At first I thought it might have just been Community Transportation that was either uninterested or incompetent, but then a reporter for the Brooklyn Courier waited for two hours on Monday without seeing a single B23 van. Okay, I thought, those aren't very promising routes; maybe the new and improved B39 "Hipster Shuttle" will have more luck.

Yesterday I went to try the B39 and found this van in the stop at 14th and Irving. Needless to say, it wasn't going to take me to Brooklyn, and it wasn't there to cover the new van service. There were two guys standing nearby, probably Con Ed office workers on their coffee break, and they told me they'd been there for ten minutes and hadn't seen any "Group Ride Vehicles." I waited for fifteen minutes after that, but no vans showed up.

So if the vans weren't thee, where were they? I'm guessing on illegal runs where they knew there would be higher ridership. That would guarantee them a certain minimum income per hour.

Well, okay, but by doing this they're essentially guaranteeing that there will not be enough vans to provide frequent service, and as a result people will not wait for the vans, and these lines will fail, and they will lose an opportunity to expand their market to new customers. Why would they do such a thing? Why would they do absolutely no marketing? And why bother signing up for the pilot project if they weren't prepared for even a single day without customers?

I've been puzzling over this for the past week and a half. I've come up with some likely reasons, but I'm not sure that all of them apply, or that they're the whole story. My best guess is that it's the interaction of three facts: these van owners have never started a new route, they're used to keeping a low profile, and the structure is very decentralized.

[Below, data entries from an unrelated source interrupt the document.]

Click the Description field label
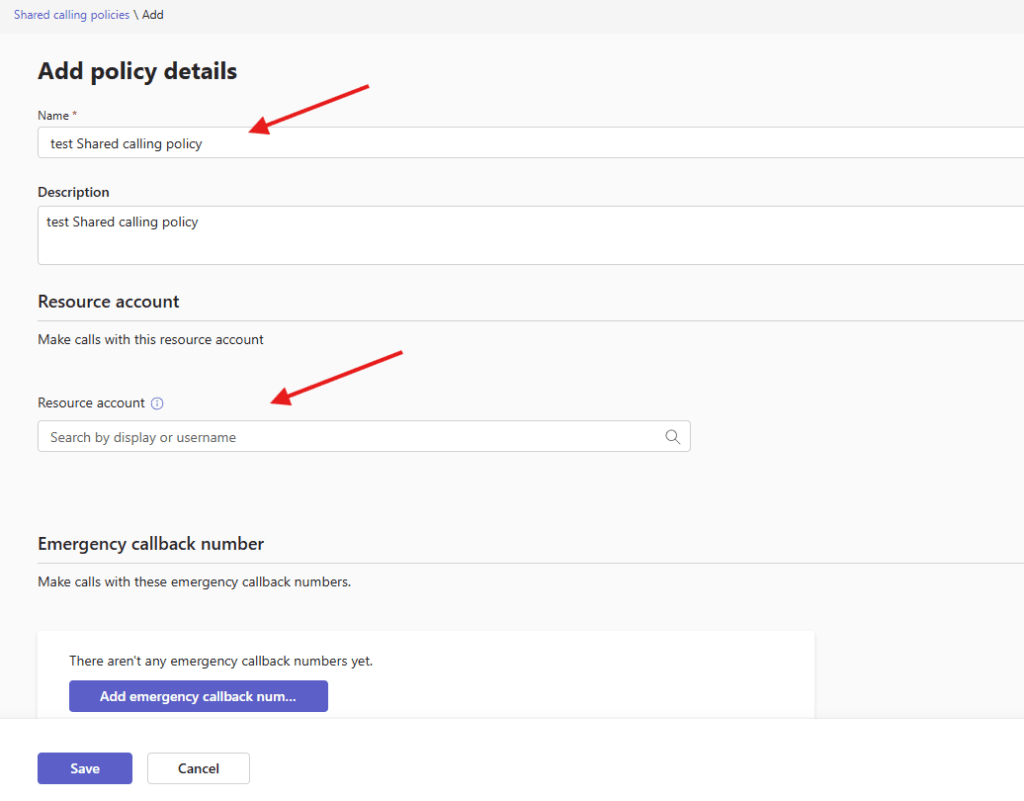This screenshot has height=801, width=1024. pos(73,192)
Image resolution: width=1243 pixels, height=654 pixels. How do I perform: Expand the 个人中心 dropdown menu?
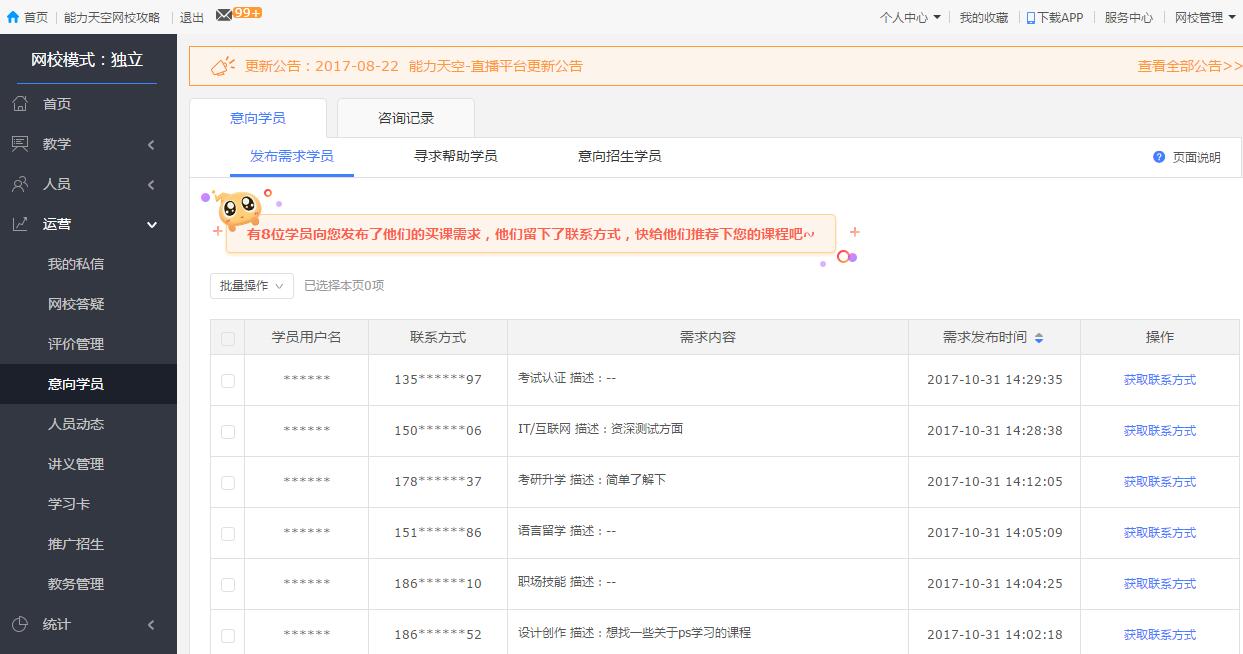click(x=909, y=17)
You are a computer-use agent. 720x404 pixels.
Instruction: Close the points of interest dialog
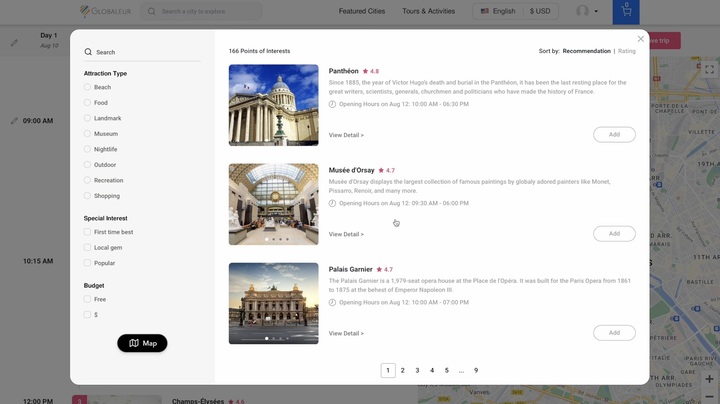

For a lot of this explanation, I'm going to draw on the excellent analysis by Klein, Moore and Reja (PDF), particularly the notion of minimal scheduled service as an "anchor" that brings in customers. But really, the concept of an anchor should be familiar to anyone who's started or expanded a business. Basically, you can never be sure that customers will appear out of nowhere, no matter what you're selling, and you need to be prepared to go for six months without any income, and a year or two without any profit. So you keep your restaurant open for the full hours even if it's empty, until word gets around and it stays full. Judging by the number of restaurants that I've seen close within a month or two of opening, it's not uncommon for people to fail to plan for this possibility.

3 comments:

George K said...

You took the words right out of my mouth: If you aren't willing to run the service, step aside so somebody else can. How can they expect people to ride those routes when there are no vans for them to ride in?

Cap'n Transit said...

True, but according to the solicitation from the TLC, there could be up to three groups running vans on the route. It's telling that they only got one for each. I wonder what the TLC offered to get the associations to agree to participate?

jazumah said...

Nothing. The TLC offered nothing. This is why no vans are there. The owners wanted to "own" the routes and the TLC said no. Nobody wants to build routes "so the MTA can come back". The commuter vans are used to not trusting the city.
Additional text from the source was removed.